Intellectually, I know that time and its division into the various factors like hours, days and years is entirely arbitrary. However, I also realize that these artificial divisions enable us to live efficient, somewhat predictable lives and operate government, business, and private lives in a more smooth manner.
Of course, today is the start of a brand, spanking new year across most of the planet. The printer’s ink is barely dry on our calendars and already, they hang on the wall for our reference. This mental feeling of freshness will soon evaporate as we, once again, fall into our routines and habits.
One of my traditions on New Year’s Eve and New Year’s Day, is to rummage through my photo albums and the pictures still inside the envelopes. Each year, I promise to place the loose images inside of an album. I soon reneg on that idea. Lately, I also go through images on storage media. I’ve become aware, that there are a lot of photos for perusal. I think it’s a bit sad that most, if not all, of these photos will find their way to the landfill site after I die. I still find these pictures to be good milestone markers to remind me of how far I’ve travelled along life’s highways. They are as valuable as gold to me.
So far, I’ve been lucky not to become mired in nostalgia. I’ve long considered overindulgence in nostalgic thoughts to be counterproductive to living a full, joyful life. Some reminincing, though, is healthy.
Today, I came across some vintage photos that used to be mounted in my late mother’s photo album. My share got placed into some envelopes and put away in an old tin box. It’s been several years since I last dug out the container.
A kid is lucky to have one or more mentors to show the way to adulthood. In addition to a somewhat normal 1950s nuclear family unit, there were other adult men in my life. One of whom lived across the alley and was a friend of dad’s.

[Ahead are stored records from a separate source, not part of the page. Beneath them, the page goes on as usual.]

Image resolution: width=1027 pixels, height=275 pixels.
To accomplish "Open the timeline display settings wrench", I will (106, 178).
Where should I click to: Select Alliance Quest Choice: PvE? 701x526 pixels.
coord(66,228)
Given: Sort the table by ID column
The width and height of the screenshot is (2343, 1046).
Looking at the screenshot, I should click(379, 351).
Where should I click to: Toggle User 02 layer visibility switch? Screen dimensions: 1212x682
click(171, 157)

Bill was a man’s man who didn’t need to drive a pickup truck to “prove” his masculinity. I remember many weekends with Bill on outings in his red Studebaker Lark compact car. A snapshot of Bill’s haul at Lewis and Clark Lake in South Dakota jogged my memory of this great friend. I’m not sure, but I believe I caught one small catfish that day, it’s barely visible at the right side of the lineup.

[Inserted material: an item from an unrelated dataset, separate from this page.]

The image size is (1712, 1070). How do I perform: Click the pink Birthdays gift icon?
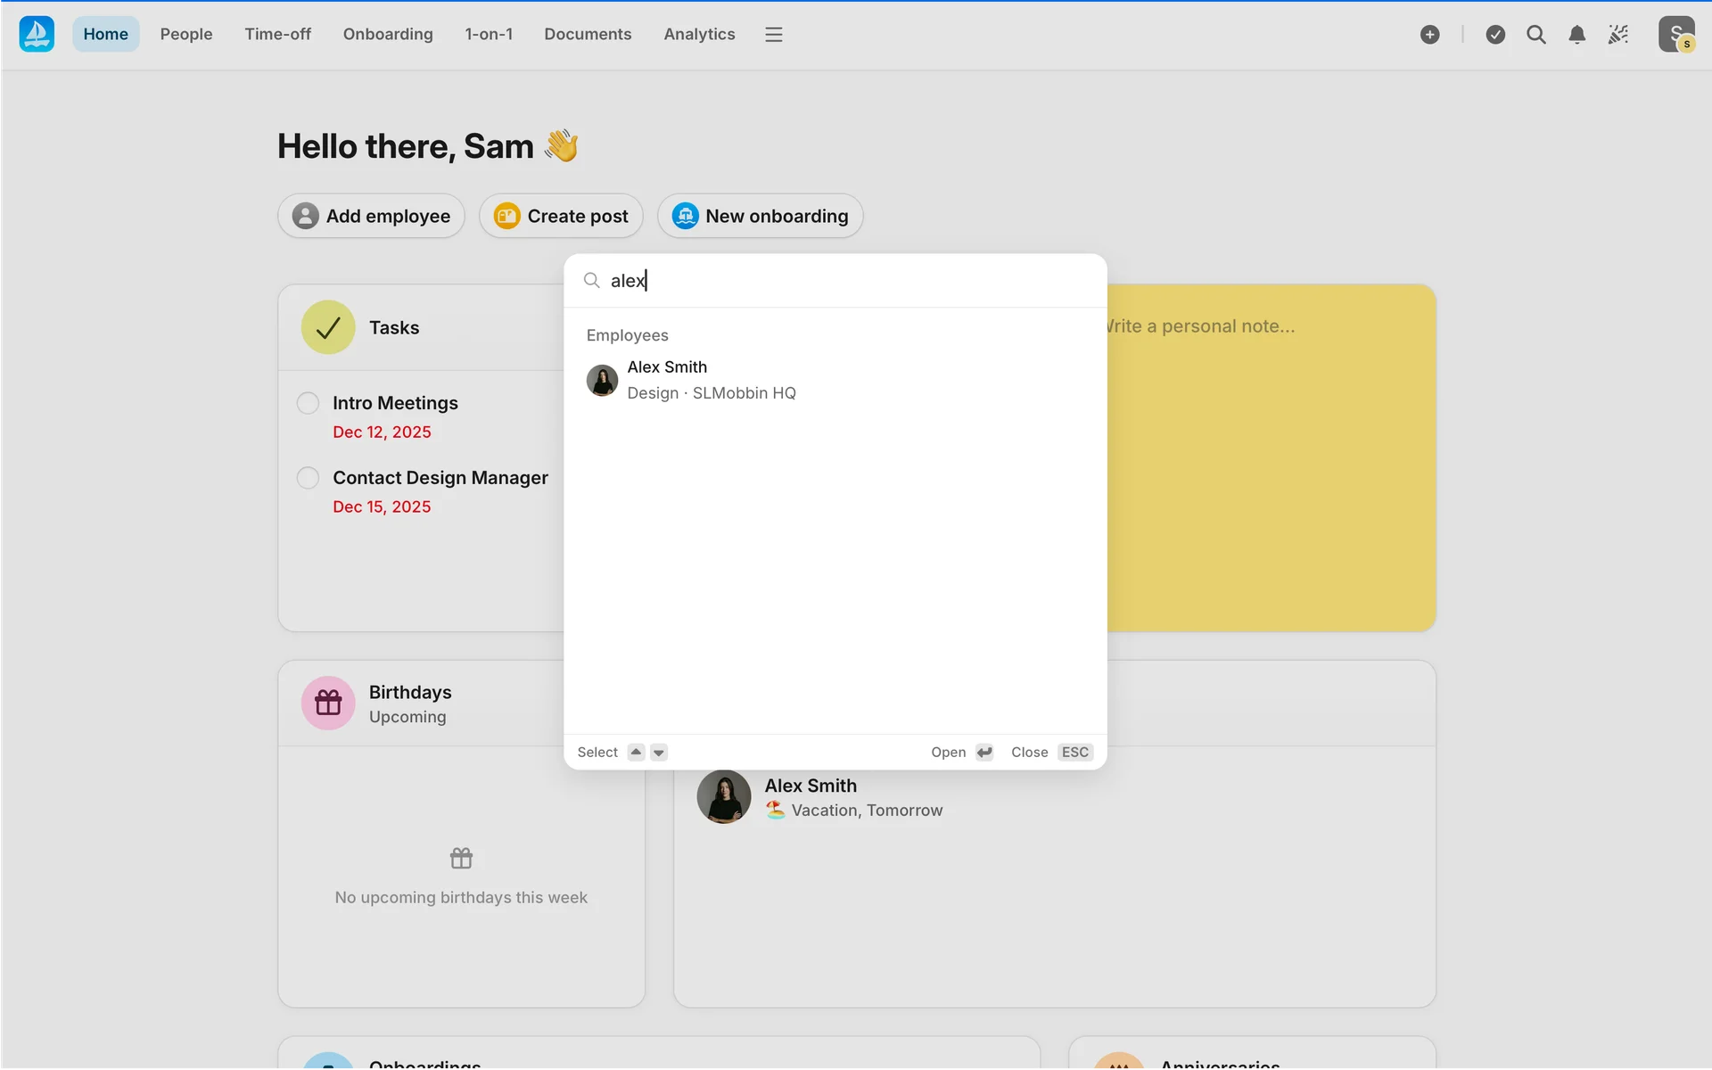click(x=328, y=703)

During the same timeframe, I was involved in the neighborhood Cub Scout Pack. I don’t know why my folks didn’t buy me blue jeans. I went through most of childhood wearing khaki or twill slacks. I wonder how important a boy’s wardrobe might be in his social development. Perhaps our Troop should have required that we wear the Official Cub Scout trousers?

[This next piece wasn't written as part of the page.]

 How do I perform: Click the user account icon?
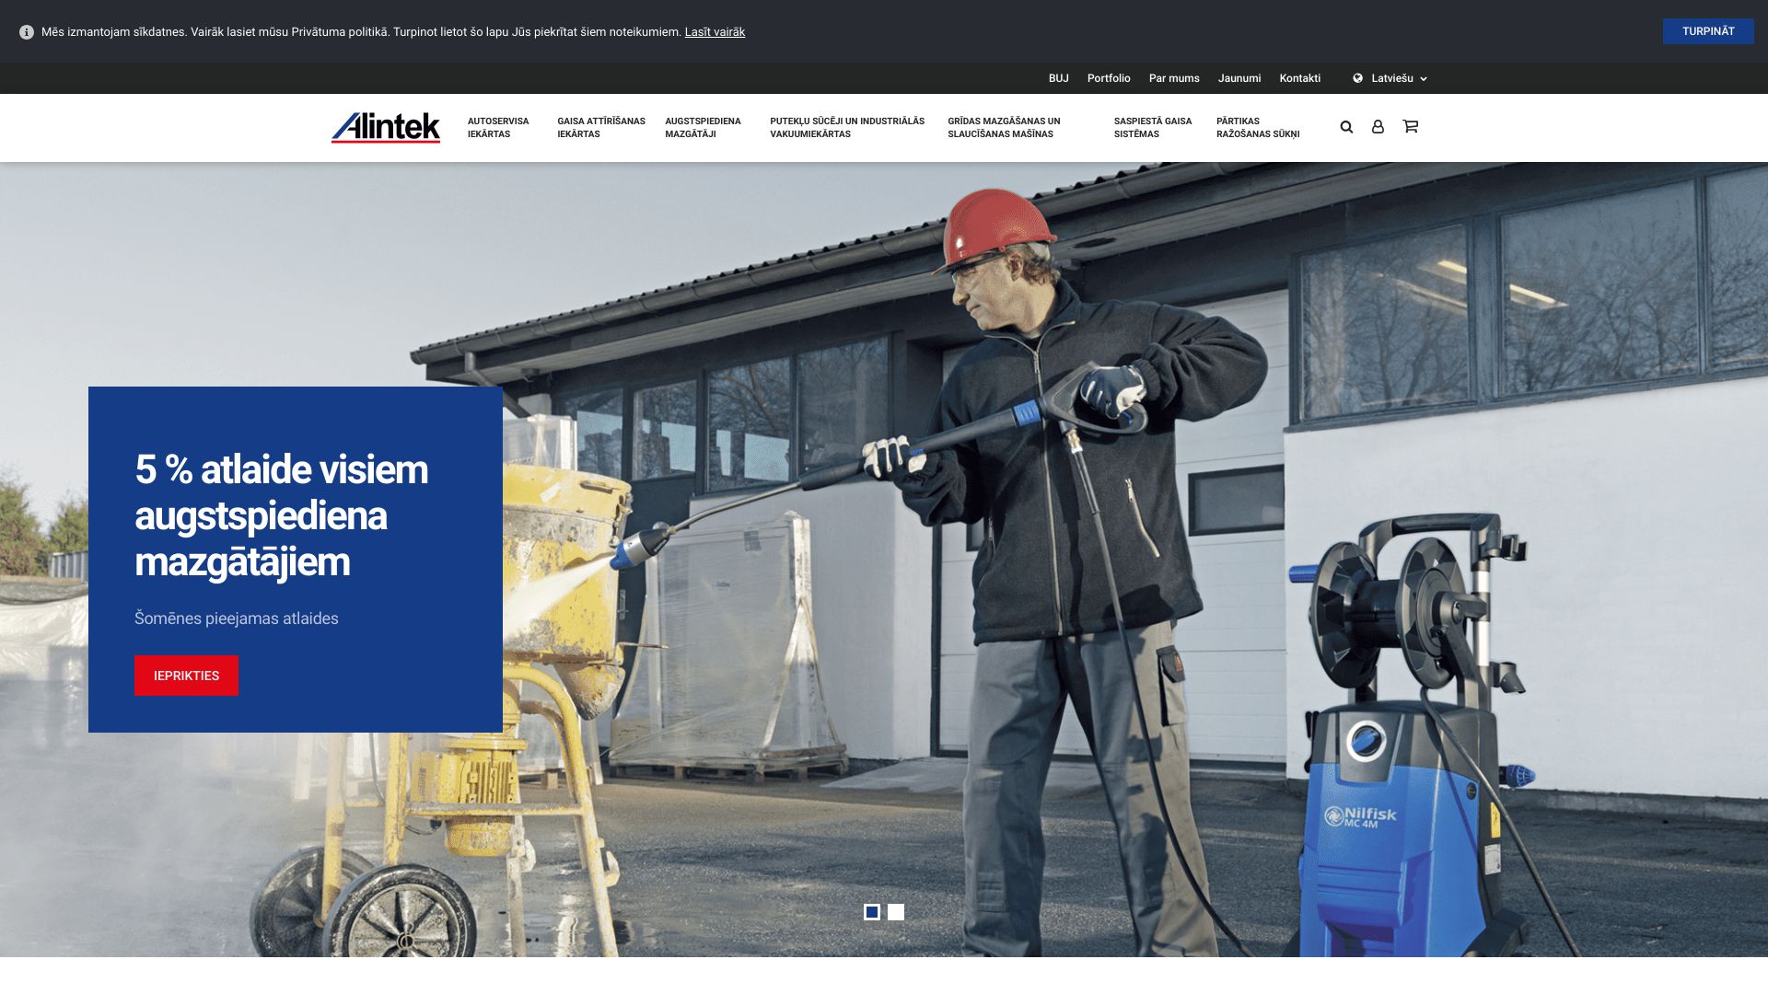click(x=1378, y=127)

This is the family house we enjoyed when we lived in Lincoln, Nebraska. One winter, the snows were frequent and deep. The big drift on the east side of the house caused a natural snow fort. Dad took this picture when I had to manufacture more snowball ammo for the next skirmish. I’m glad I grew up in a place that had real winters.
Who are your real friends? I was lucky to have Jeff as my best pal. He lived across the street from our house in Lincoln. Jeff and I were almost as close as brothers. My real brother, Mark, shot this picture while we three rested after some good natured roughhousing. Jeff liked to drape his arm across my shoulders quite often. One reason I liked Jeff, is that he pushed the envelope very often. His daredevil nature rubbed off on me. For Jeff, I am very thankful. Without his exuberance, I probably would have turned into a wallflower.
I’m glad these pictures came up today. They illustrate a small part of the foundation upon which I have built a life. A structure that undergoes frequent remodeling efforts.
Happy New Year!
The Blue Jay of Happiness hopes you’re now inspired to dig through your own collection of vintage photos.